This is my 201st post.

It’s almost two years since I started recording the day to day minutiae of my life. As I look down the list of post titles, I find it hard to believe that I have strung all those words together. But now, I feel the need to reflect and decide whether I am still travelling in the right direction or whether the time has come to pack up and move on to pastures new?

I began my blog as a way of nurturing the creative side of me that seemed to have got lost along the way. This I have done. I am now writing all kinds of stuff – my book of course but also various short stories and other bits and pieces. On top of that, my appetite for knowledge has been well and truly whetted and I wait with eager anticipation for my next OU course to begin.

I am also much more technically able than I was, another stated aim of the blog. I have an iphone, which, whilst defeating me on a daily basis, is still a massive step up from the basic Nokia that I was using. I now whizz about the social networking sites like a toddler in a toyshop and I can even download and manipulate photos from my camera.

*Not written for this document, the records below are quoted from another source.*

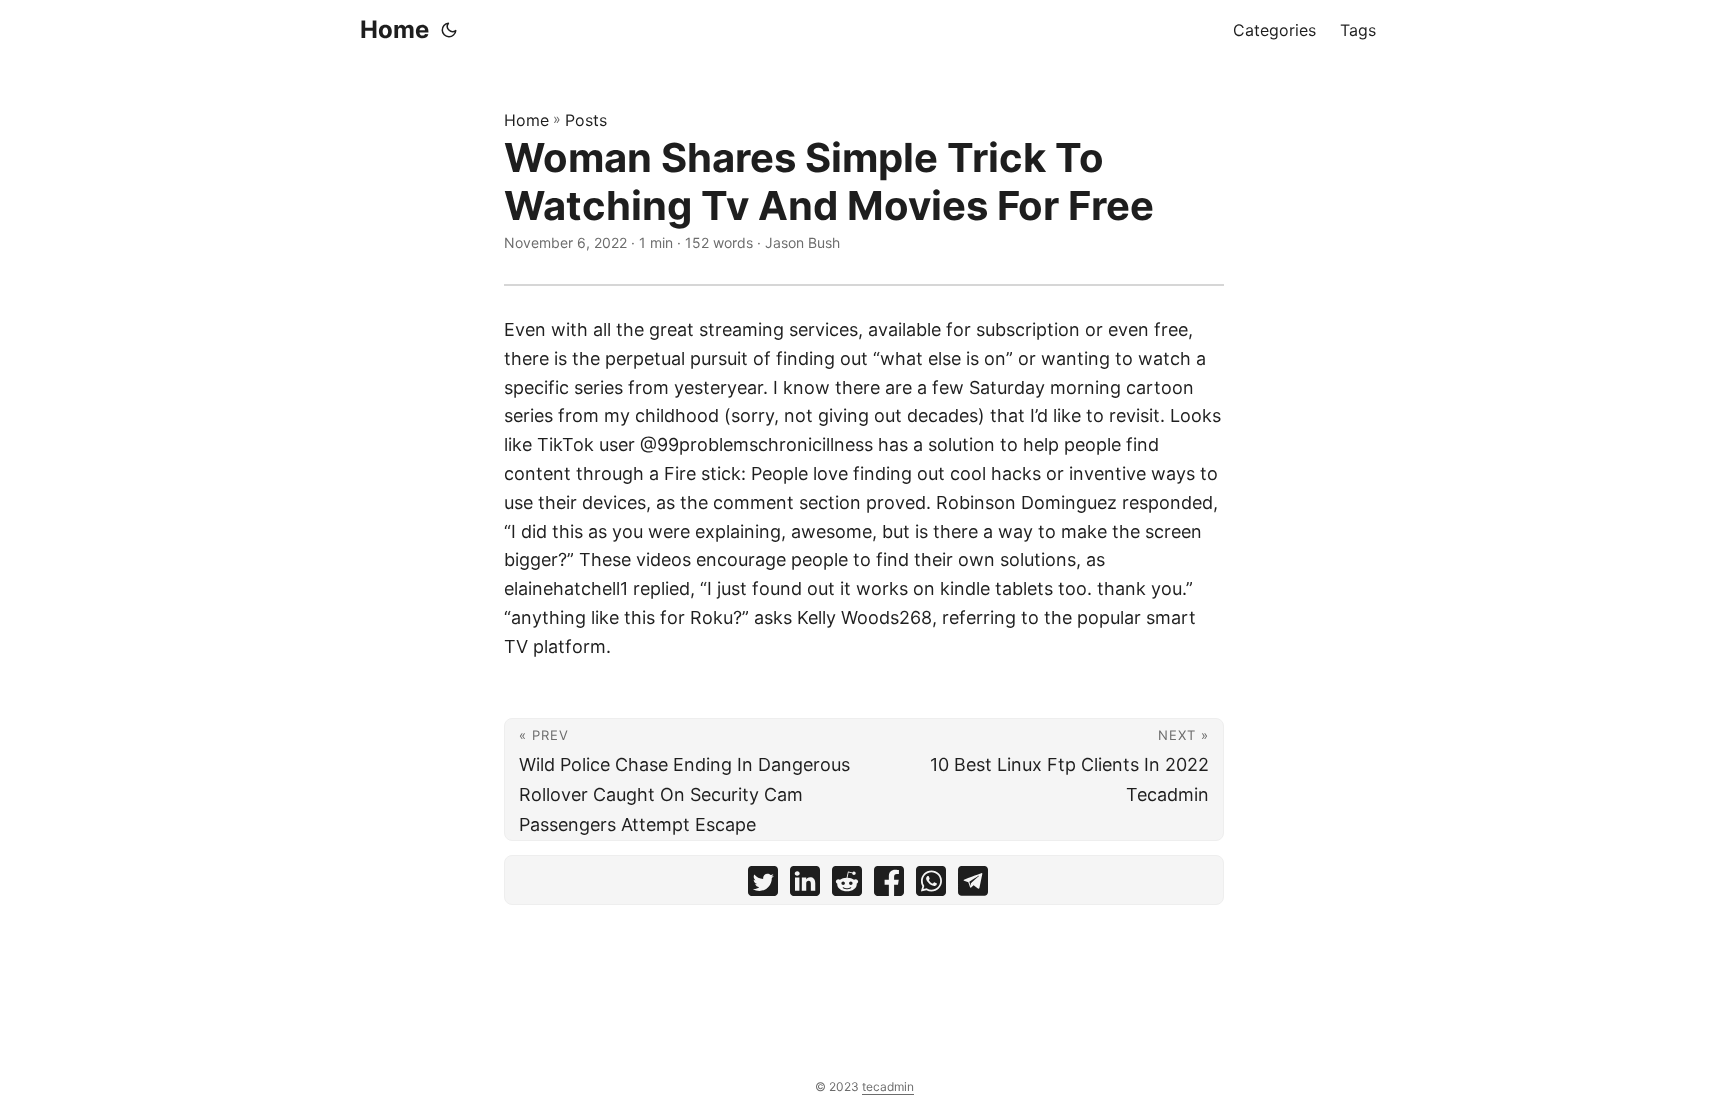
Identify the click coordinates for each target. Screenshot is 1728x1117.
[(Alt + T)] (449, 30)
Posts (586, 120)
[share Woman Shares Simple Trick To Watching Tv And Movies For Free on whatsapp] (931, 885)
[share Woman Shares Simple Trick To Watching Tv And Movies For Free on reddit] (847, 885)
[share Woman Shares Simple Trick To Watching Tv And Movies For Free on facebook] (889, 885)
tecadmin (888, 1086)
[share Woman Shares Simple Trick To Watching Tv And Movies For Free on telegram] (973, 885)
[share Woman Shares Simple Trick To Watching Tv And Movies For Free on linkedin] (805, 885)
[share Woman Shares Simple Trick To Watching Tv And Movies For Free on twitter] (763, 885)
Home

And I am wiser. Organising your thoughts and beliefs into a format that is fit to be shared with friends and strangers alike is a useful discipline. It has clarified my views on a wide range of subjects and the helpful comments that I have received from readers in various forms along the way have encouraged me to believe that, in the main, I am making sensible choices in life.

But there are downsides too. The first and most obvious is finding things to write about. My life is quiet. Not so much happens to me that is worthy of note and what little there is I have written about all already at least once. Writing about my emotional state is always tempting but it’s easy to forget that this is the world wide web and whilst it may feel to me like I am just off loading, I would actually be sharing with my family, friends and a whole bunch of randomers details that might be best kept to myself.

Also, having to write regularly is more stressful than you might think. I know that some people check frequently for new posts and I feel a need to keep them sated as a reward for their loyalty. Also, if they visit the site and it is unchanged too many times, they may never return. My statcounter tells me that my blog gets between 10 and 20 hits a day, more if I advertise on facebook. In total there have been 2,850 pageloads and 1,193 visitors to date of which 939 have returned more than once. When I’m feeling that the whole endeavour is some kind of narcissistic waste of time, which I do fairly often, I allow myself to look at those statistics and dare to think that I must be doing something right if people keep coming back.

I read a piece yesterday listing ten reasons why a writer should blog. I suppose those reasons are just as valid for aspiring writers too. (If I could work out how to insert links then I would put it in so you could check it out.) This article crossed my consciousness just as I was contemplating putting Imogen Clark at Home in a box marked “Things I did in the 21st Century” and closing the lid. Kismet? Who knows? But as I press publish on post number 201, I shall continue to ponder my blog’s fate and try to decide what to do next. If you are a regular reader and have a view, please leave an anonymous comment and give me some guidance. Thank you.